Decades later, and Ware, 71, has come full circle. As chairman and president of Amarillo National Bank, he is working to make sure children in his hometown have money for school lunches — minus the excessive interest rates — through charitable giving.

"We want to do a lot of good for the community and feel like we've made a difference," said Ware, who is the fourth generation of his family to run the bank. "Our legacy is the bank.

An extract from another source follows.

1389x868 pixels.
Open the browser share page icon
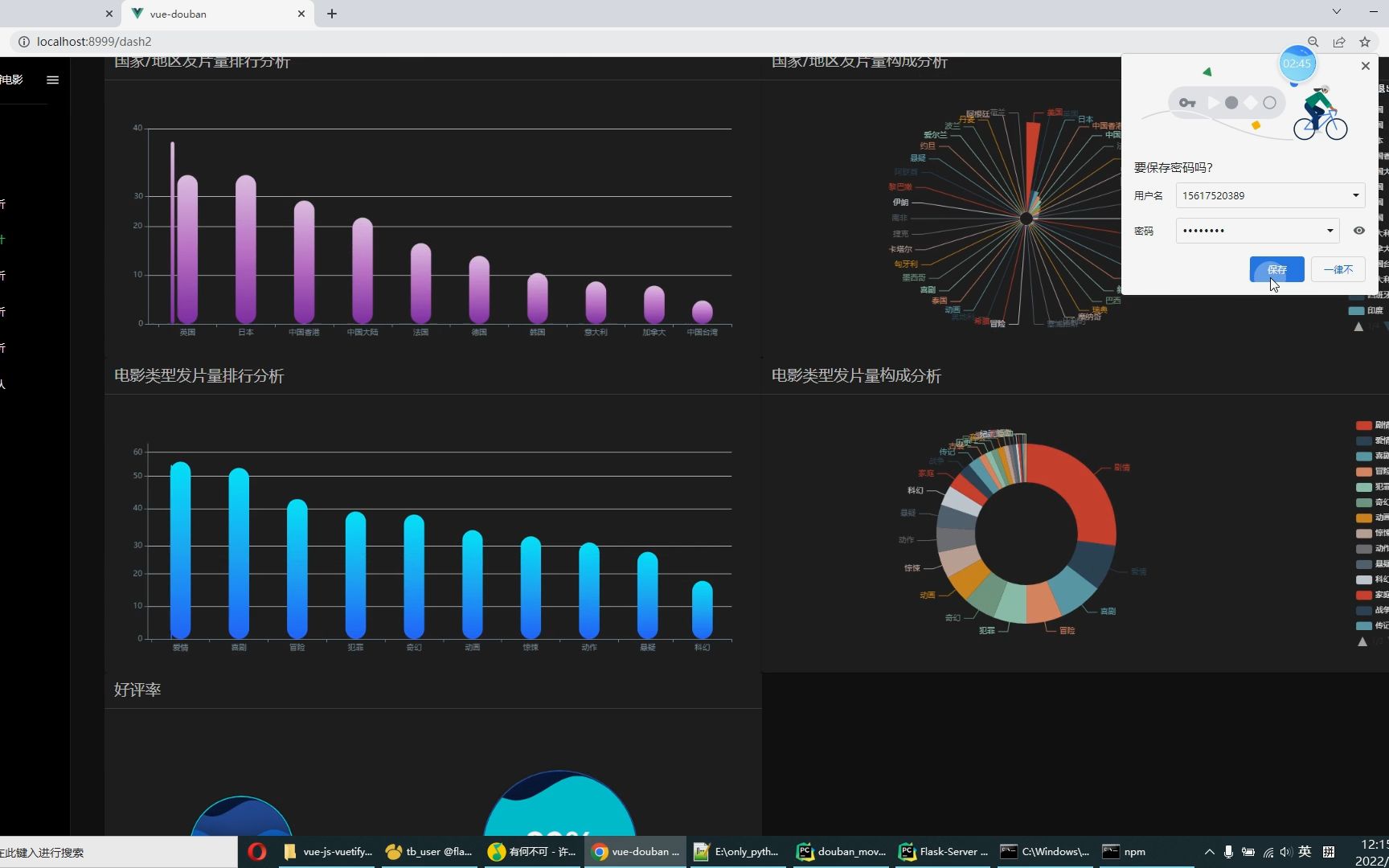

If we pass it on, then we have fulfilled our obligation."

Richard Ware, chairman and president of Amarillo National Bank.
Just manage it
"We'll make some bad loans to get to some good loans," Richard Ware, 71, the chairman and president of Amarillo National Bank, says in discussing auto and other consumer loans. "You just price for risk."

Over roughly 35 years, Ware has helped transform Amarillo National from a small bank with less-than-spectacular returns into a dominant player in its hometown with nearly $4 billion in assets and performance metrics that top industry averages. Ware, who also stands out for his unique leadership style and unabashed love of banking, has kept the bank family-owned through turbulent times, including the commercial real estate crisis in Texas during the 1980s.

For all of this, American Banker is recognizing Ware for being a "Thriving Family Operator" as part of the 2017 Banker of the Year awards.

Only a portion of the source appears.